### To do
The lines from the first line of the entries through the line containing "Given: Click the" are to be repeated exactly, with both of those lines included.

Available data Block Start

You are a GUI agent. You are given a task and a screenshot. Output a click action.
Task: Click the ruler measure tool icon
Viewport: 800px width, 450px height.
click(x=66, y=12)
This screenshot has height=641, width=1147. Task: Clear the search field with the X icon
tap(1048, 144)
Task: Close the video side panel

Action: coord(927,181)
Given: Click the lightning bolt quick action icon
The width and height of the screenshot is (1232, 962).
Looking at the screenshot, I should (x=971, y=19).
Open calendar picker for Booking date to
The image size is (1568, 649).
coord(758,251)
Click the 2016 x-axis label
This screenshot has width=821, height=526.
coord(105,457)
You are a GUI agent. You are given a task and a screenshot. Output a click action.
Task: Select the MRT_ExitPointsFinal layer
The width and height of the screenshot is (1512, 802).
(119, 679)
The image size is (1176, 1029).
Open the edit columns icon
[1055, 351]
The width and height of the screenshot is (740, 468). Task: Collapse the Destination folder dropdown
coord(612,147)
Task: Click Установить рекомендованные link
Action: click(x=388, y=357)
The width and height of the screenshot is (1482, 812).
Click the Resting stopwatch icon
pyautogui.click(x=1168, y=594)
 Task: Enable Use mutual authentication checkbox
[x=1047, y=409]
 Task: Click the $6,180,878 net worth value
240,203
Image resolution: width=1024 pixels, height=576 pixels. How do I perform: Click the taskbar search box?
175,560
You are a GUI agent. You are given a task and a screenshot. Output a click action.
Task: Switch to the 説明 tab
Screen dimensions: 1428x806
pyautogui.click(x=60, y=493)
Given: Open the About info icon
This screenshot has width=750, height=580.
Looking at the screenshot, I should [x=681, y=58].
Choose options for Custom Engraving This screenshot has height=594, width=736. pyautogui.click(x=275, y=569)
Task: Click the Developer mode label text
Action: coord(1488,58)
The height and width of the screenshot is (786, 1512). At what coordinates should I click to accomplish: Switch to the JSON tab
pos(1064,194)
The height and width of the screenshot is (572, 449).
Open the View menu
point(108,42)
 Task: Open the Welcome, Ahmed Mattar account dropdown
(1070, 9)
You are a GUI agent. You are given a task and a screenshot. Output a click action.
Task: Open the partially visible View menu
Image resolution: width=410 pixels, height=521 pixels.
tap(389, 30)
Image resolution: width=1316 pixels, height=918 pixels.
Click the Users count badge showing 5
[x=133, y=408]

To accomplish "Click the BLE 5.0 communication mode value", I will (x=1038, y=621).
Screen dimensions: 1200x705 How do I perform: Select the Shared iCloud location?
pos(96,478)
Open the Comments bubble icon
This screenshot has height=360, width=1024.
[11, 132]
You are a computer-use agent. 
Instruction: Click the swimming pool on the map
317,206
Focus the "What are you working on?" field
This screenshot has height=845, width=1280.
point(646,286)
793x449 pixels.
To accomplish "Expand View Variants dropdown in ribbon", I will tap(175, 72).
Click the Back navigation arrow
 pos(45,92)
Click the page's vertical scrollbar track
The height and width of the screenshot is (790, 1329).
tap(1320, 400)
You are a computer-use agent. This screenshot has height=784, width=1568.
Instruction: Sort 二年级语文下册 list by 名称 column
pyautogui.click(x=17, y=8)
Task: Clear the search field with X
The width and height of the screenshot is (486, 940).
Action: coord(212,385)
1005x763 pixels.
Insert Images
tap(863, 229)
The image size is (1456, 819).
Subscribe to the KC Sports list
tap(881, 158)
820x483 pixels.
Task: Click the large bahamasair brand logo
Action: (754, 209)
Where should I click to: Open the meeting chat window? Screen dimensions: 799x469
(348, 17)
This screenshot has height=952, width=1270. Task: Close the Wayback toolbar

Available data Block End

### Result of the exercise
You are a GUI agent. You are given a task and a screenshot. Output a click action.
Task: Click the ruler measure tool icon
Viewport: 800px width, 450px height.
click(x=66, y=12)
This screenshot has height=641, width=1147. Task: Clear the search field with the X icon
tap(1048, 144)
Task: Close the video side panel

Action: coord(927,181)
Given: Click the lightning bolt quick action icon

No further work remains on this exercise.